14 November 2016

Work in Progress: T-Shirt Quilt

There are few things that my high school self was prouder of than my t-shirts. T-shirts for clubs, t-shirts for concerts, t-shirts for trips, for youth group, for sports, t-shirts for DAYS. I loved collecting them and I hated throwing anything away. My overflow drawer overflowed into a bin, which overflowed into another bin and another. I've always intended to make a quilt from all these memories, but my first attempt (on my middle school shirts) scared me from even touching my precious high school shirts. And so they sat in their overflow bins until an older, braver, and better equipped me picked up the project about a year ago.

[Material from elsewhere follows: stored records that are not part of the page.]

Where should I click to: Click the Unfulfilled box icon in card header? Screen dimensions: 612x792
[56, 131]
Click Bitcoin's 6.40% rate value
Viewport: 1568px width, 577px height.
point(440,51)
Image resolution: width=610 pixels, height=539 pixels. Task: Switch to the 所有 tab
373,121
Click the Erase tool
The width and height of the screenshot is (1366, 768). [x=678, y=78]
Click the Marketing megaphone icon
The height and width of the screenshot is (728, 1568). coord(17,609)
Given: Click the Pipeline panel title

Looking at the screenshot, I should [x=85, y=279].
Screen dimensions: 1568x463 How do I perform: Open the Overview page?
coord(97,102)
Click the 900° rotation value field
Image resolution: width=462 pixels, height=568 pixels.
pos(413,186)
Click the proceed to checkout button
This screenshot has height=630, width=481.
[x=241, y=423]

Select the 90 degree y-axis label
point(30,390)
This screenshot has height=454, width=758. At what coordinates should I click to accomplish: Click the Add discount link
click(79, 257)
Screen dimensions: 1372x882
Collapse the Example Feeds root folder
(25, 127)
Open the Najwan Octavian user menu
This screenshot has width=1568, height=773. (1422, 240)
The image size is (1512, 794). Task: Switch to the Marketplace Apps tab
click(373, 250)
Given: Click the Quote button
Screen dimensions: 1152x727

*IF YOU WANT TO MAKE YOUR OWN T-SHIRT QUILT, GET A ROTARY CUTTER AND AN ENGINEERING DEGREE!!!*

I kid, but only slightly. In my opinion, the whole identically sized square t-shirt quilt is just not all that attractive. Where's the excitement? So my quilt, which is made up of differently sized rectangles, took quite a bit of math. Each shirt was cut into a rectangle of side length evenly divisible by four (4x4, 8x12, 16x16, etc.) plus 0.5" for a 0.25" seam allowance. That took time and careful measurement (and the rotary cutter), but the hard part began once all the pieces were cut - how the heck was I to fit them together? Cue PowerPoint. I counted how many of each size rectangle I had and made corresponding shapes in PowerPoint at a 1/10 scale. Then I played with it for months until I finally found an arrangement that gave me an appropriate WxL ratio and used almost every piece I'd cut.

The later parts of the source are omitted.